A sette anni dal precedente Tech-set, ecco finalmente Organum, il nuovo album di Giorgio Li Calzi, che per l'occasione inaugura anche una propria etichetta, Fonosintesi.

Nato nel 1965 a Torino, Li Calzi avvicina il pianoforte a otto anni e a dieci inizia a registrarsi con un piccolo Geloso multitraccia. Il suo primo gruppo, Esaurymentho, risale al '78, e si colloca in un'area prossima ai Kraftwerk. Dal 1984 al '90 va al cinema quasi ogni giorno, e come il suo "maestro" Truffaut dà un voto a tutti i film che vede. Lo segnano in particolare registi quali Jodorowsky, Arrabal, Topor, Svankmajer. Sempre nel 1990 approda finalmente alla tromba (fra il '92 e il '94, anno della sua opera prima, Giorgio Li Calzi, ha per maestro Enrico Rava) ed è premiato come miglior compositore europeo al primo concorso per giovani talenti del jazz di Rai-Radiouno (un decennio più tardi sarà il quotidiano "La Stampa" ad assegnargli il premio SuperBig destinato a un torinese particolarmente distintosi nelle arti e nello spettacolo).

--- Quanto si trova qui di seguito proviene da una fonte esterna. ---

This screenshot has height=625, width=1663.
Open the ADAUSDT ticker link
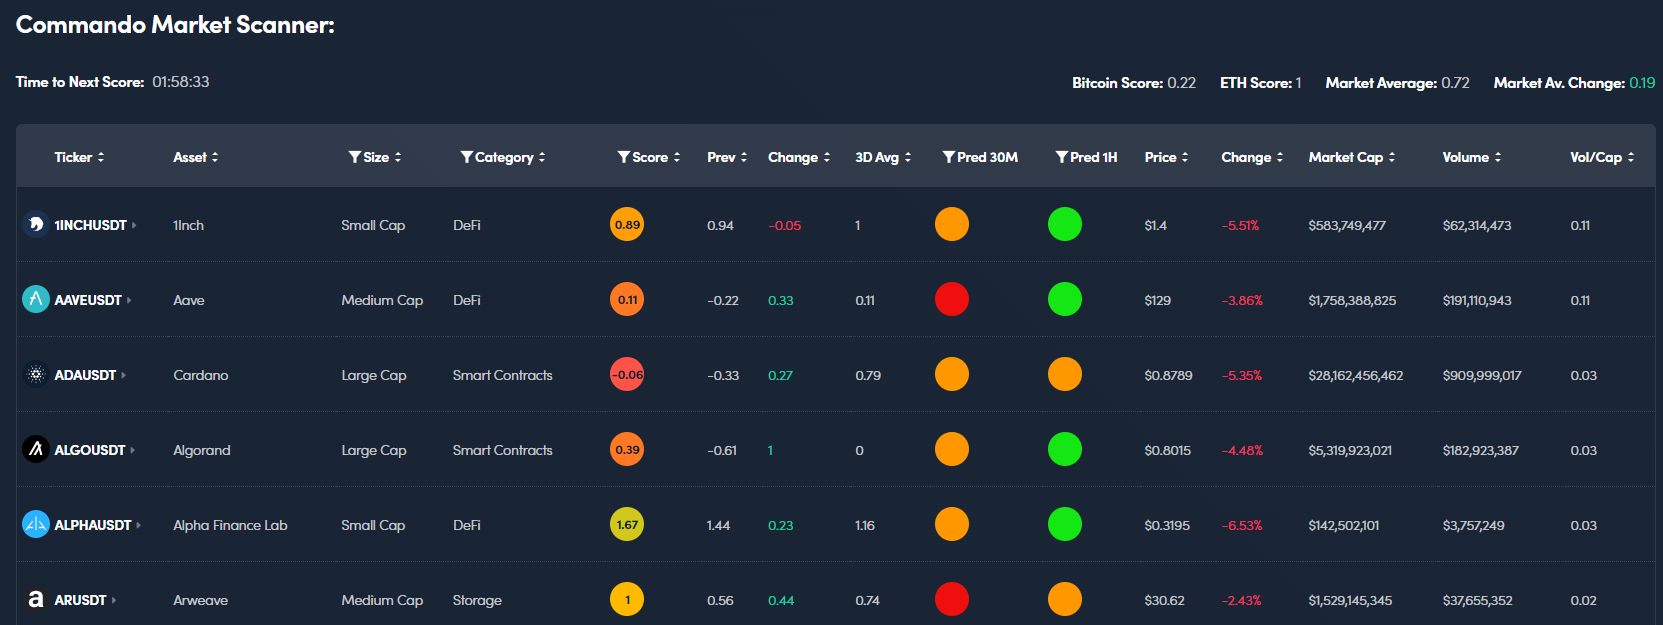pyautogui.click(x=85, y=375)
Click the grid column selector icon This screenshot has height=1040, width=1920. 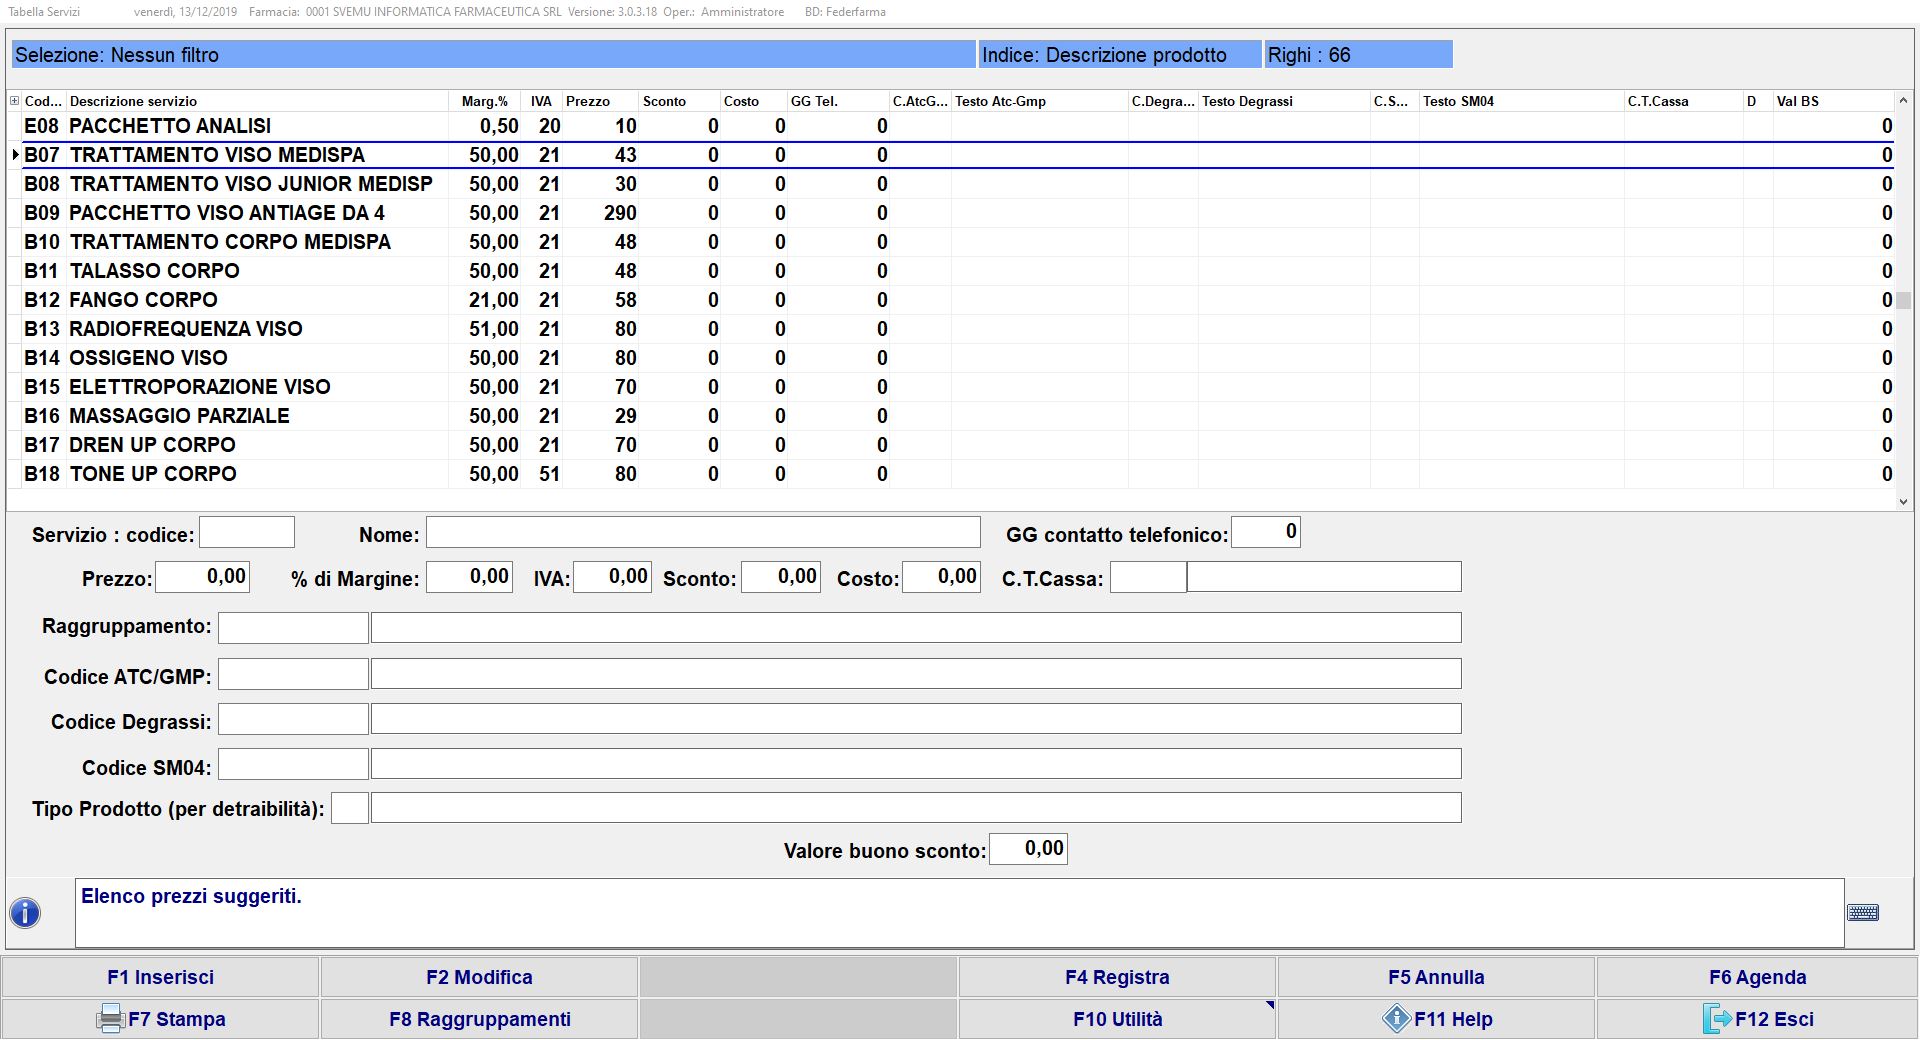(14, 101)
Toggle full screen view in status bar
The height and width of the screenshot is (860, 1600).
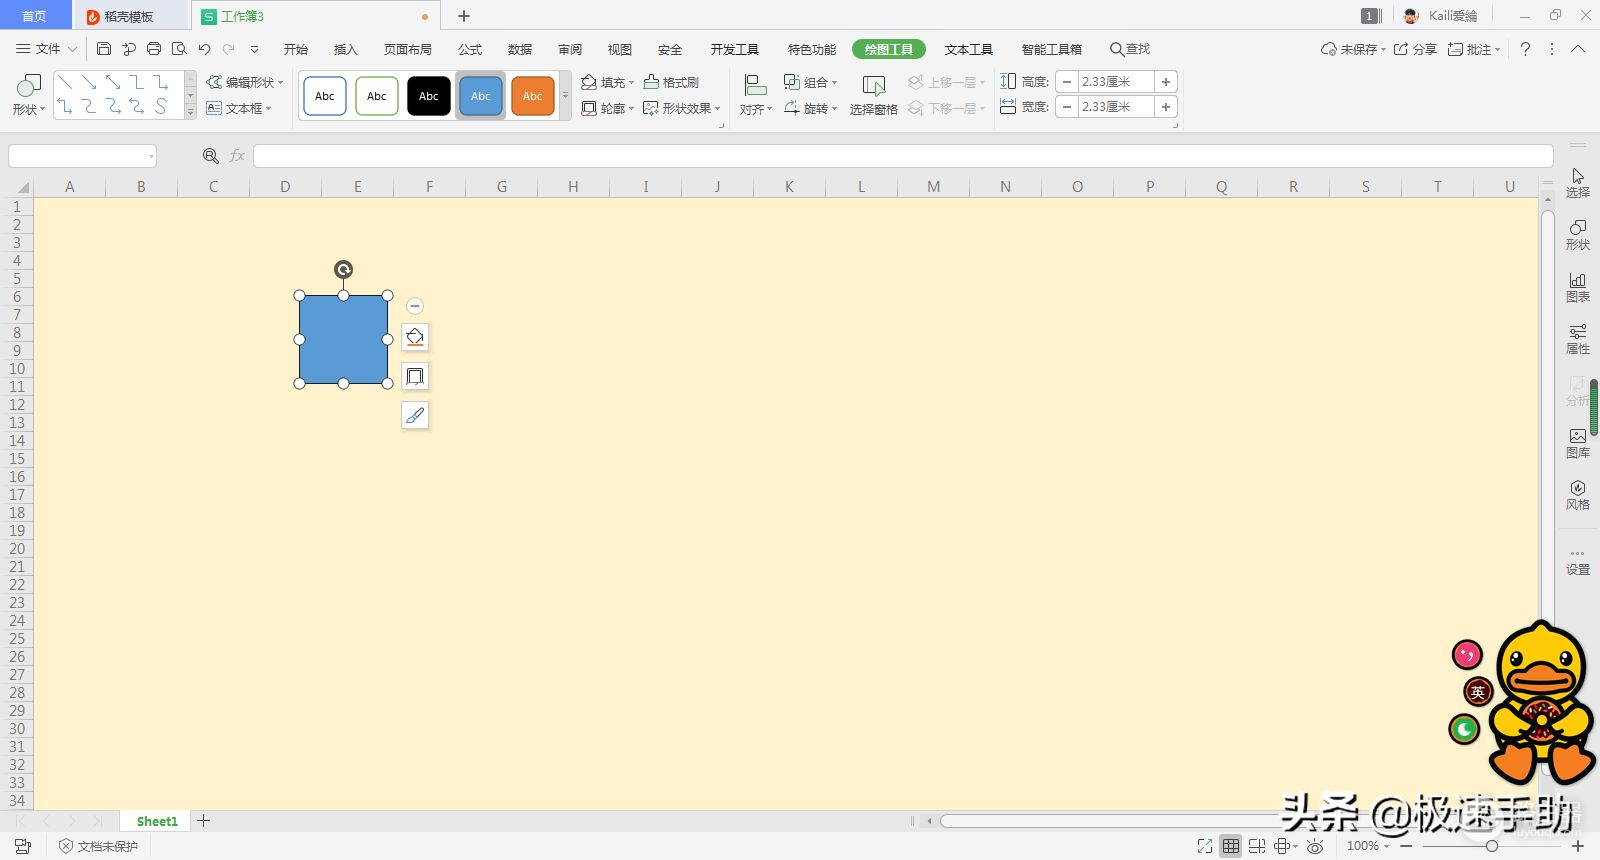1205,846
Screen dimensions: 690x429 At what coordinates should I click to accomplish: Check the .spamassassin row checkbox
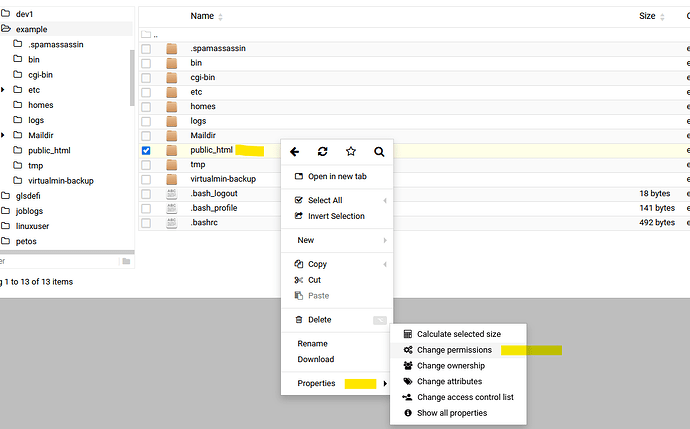pyautogui.click(x=146, y=48)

Nei suoi gruppi militano via via musicisti italiani, africani, arabi, asiatici, brasiliani, invitati in prestigiose rassegne sia musicali che cinematografiche e teatrali. Non disdegna neppure l'universo-canzone (per due volte si aggiudica il Premio Ciampi con rielaborazioni di brani del "livornese maledetto"), su cui centra fra l'altro uno dei suoi lavori più felici, Santa Lucia, mentre i più o meno coevi La nuit américaine e Suk sono altrettanti atti d'amore rispettivamente per il cinema (come poi Imaginary Film-Music, del '99, e il DVD dedicato nel 2008 all'Aleksandr Nevskij di Eisenstein) e il teatro, ambito in cui la sua attività si fa col tempo sempre più corposa.

Musicista a tutto tondo (fra l'altro attivo per molti anni sul versante dei jingles pubblicitari), sempre più assiduo frequentatore dell'elettronica (si ascoltino in particolare Autoloop, del 2000, e il citato Tech-set), nell'intervista che segue Li Calzi ci illustra queste sue diverse "pelli" (peraltro riconducibili a una poetica di rara coerenza), ovviamente concentrandosi soprattutto su Organum, che avrà il suo vernissage ufficiale il prossimo 14 aprile al Teatro Astra di Torino.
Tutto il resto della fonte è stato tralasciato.